- **SELECTED PASSAGE**
[Start of Attachment]
ML_Prep.end_partition._sf_vectorized_input = pd.DataFrame

ml_prep_udtf = session.udtf.register(
    ML_Prep, # the class
    input_types=[PandasDataFrameType([DateType(), StringType(), FloatType()])], 
    output_schema=PandasDataFrameType([DateType(),StringType(),FloatType(),FloatType(),FloatType(),FloatType(),FloatType(),FloatType()],
                                      ["DATE", "SYMBOL", "CLOSE", "CLOSE_M1", "CLOSE_M2", "CLOSE_M3", "CLOSE_M4", "CLOSE_M5"]),
    packages=["snowflake-snowpark-python", 'pandas'])  


In [30]:
sdf_prepped = sdf.select(ml_prep_udtf(*['DATE', 'SYMBOL', 'CLOSE']).over(partition_by=['SYMBOL']))
sdf_prepped.limit(5).to_pandas()

Unnamed: 0,DATE,SYMBOL,CLOSE,CLOSE_M1,CLOSE_M2,CLOSE_M3,CLOSE_M4,CLOSE_M5
0,2022-09-29,OTRK,0.51,0.521154,0.521154,0.521154,0.521154,0.521154
1,2022-10-17,OTRK,0.41,0.41,0.521154,0.521154,0.521154,0.521154
2,2022-10-14,OTRK,0.4,0.4,0.4,0.521154,0.521154,0.521154
3,2022-10-13,OTRK,0.41,0.41,0.41,0.41,0.521154,0.521154
4,2022-10-12,OTRK,0.43,0.43,0.43,0.43,0.43,0.521154


In [31]:
sdf[['SYMBOL']].distinct().to_pandas()
[End of Attachment]
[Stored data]
[Start of Attachment]
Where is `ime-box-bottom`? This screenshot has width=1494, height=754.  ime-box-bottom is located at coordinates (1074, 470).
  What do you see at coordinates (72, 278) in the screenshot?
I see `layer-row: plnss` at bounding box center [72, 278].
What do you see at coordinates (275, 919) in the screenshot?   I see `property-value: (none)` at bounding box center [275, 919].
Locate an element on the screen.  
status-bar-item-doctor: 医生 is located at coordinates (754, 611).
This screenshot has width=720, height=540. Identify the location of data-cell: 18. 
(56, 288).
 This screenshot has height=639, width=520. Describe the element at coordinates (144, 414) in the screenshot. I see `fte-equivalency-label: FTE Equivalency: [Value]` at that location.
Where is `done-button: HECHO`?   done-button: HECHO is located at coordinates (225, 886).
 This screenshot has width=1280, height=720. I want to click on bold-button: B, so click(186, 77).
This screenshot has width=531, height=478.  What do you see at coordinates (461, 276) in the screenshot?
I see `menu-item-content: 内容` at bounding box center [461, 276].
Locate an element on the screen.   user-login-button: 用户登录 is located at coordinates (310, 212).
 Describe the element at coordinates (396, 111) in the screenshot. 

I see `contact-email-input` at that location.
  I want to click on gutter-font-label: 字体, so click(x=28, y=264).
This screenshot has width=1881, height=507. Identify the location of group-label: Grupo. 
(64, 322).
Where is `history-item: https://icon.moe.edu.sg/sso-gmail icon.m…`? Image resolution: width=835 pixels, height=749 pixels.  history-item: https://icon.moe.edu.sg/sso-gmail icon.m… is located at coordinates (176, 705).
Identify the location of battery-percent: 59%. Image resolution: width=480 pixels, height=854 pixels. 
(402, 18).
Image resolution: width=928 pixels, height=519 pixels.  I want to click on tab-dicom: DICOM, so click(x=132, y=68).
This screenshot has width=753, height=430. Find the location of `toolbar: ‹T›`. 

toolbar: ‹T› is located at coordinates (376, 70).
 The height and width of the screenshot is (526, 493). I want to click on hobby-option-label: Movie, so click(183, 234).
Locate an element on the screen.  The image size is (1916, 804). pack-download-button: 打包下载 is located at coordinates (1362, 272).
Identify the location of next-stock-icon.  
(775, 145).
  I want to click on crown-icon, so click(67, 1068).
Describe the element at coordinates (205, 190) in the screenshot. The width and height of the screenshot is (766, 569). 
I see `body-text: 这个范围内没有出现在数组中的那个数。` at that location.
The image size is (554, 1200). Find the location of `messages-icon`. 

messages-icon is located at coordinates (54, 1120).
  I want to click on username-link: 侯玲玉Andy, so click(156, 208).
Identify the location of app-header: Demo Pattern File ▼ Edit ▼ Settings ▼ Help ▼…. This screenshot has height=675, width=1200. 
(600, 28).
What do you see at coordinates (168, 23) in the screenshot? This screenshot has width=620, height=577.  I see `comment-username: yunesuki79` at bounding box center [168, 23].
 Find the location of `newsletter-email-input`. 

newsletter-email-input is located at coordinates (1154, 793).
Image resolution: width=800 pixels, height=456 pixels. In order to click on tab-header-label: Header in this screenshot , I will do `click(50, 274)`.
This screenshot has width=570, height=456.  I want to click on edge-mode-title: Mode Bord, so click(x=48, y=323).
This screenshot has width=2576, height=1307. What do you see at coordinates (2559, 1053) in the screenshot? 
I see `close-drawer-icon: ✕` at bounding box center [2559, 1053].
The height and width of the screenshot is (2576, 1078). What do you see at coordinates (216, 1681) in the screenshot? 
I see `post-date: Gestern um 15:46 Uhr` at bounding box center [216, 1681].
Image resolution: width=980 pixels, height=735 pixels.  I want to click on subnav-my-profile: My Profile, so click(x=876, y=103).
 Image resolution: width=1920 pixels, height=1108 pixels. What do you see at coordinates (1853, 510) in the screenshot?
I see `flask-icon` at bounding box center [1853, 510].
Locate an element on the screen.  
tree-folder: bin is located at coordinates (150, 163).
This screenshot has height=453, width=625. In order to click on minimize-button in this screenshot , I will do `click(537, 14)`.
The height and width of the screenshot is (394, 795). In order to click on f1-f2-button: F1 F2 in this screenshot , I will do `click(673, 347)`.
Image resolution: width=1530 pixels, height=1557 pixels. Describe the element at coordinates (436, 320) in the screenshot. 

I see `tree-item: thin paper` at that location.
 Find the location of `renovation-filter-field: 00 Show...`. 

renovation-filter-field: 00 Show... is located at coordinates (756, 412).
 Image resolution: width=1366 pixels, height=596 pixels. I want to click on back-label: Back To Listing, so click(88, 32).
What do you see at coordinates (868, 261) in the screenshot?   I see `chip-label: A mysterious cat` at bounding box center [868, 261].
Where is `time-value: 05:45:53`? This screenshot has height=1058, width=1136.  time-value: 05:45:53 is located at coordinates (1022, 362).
[End of Attachment]
- **EXERCISE REQUIREMENTS**
(a) In the Snowpark code excerpt, list every column name given in the output_schema of the UDTF registration.
(b) Copy out the lines of the records starting with the line that contains "The image size is (554, 1200)." and going on through the line that contains "The height and width of the screenshot is (394, 795).".

- **ANSWERS TO THE PROBLEMS**
(a) DATE, SYMBOL, CLOSE, CLOSE_M1, CLOSE_M2, CLOSE_M3, CLOSE_M4, CLOSE_M5

(b)
The image size is (554, 1200). Find the location of `messages-icon`. 

messages-icon is located at coordinates (54, 1120).
  I want to click on username-link: 侯玲玉Andy, so click(156, 208).
Identify the location of app-header: Demo Pattern File ▼ Edit ▼ Settings ▼ Help ▼…. This screenshot has height=675, width=1200. 
(600, 28).
What do you see at coordinates (168, 23) in the screenshot? This screenshot has width=620, height=577.  I see `comment-username: yunesuki79` at bounding box center [168, 23].
 Find the location of `newsletter-email-input`. 

newsletter-email-input is located at coordinates (1154, 793).
Image resolution: width=800 pixels, height=456 pixels. In order to click on tab-header-label: Header in this screenshot , I will do `click(50, 274)`.
This screenshot has width=570, height=456.  I want to click on edge-mode-title: Mode Bord, so click(x=48, y=323).
This screenshot has width=2576, height=1307. What do you see at coordinates (2559, 1053) in the screenshot? 
I see `close-drawer-icon: ✕` at bounding box center [2559, 1053].
The height and width of the screenshot is (2576, 1078). What do you see at coordinates (216, 1681) in the screenshot? 
I see `post-date: Gestern um 15:46 Uhr` at bounding box center [216, 1681].
Image resolution: width=980 pixels, height=735 pixels.  I want to click on subnav-my-profile: My Profile, so click(x=876, y=103).
 Image resolution: width=1920 pixels, height=1108 pixels. What do you see at coordinates (1853, 510) in the screenshot?
I see `flask-icon` at bounding box center [1853, 510].
Locate an element on the screen.  
tree-folder: bin is located at coordinates (150, 163).
This screenshot has height=453, width=625. In order to click on minimize-button in this screenshot , I will do `click(537, 14)`.
The height and width of the screenshot is (394, 795). In order to click on f1-f2-button: F1 F2 in this screenshot , I will do `click(673, 347)`.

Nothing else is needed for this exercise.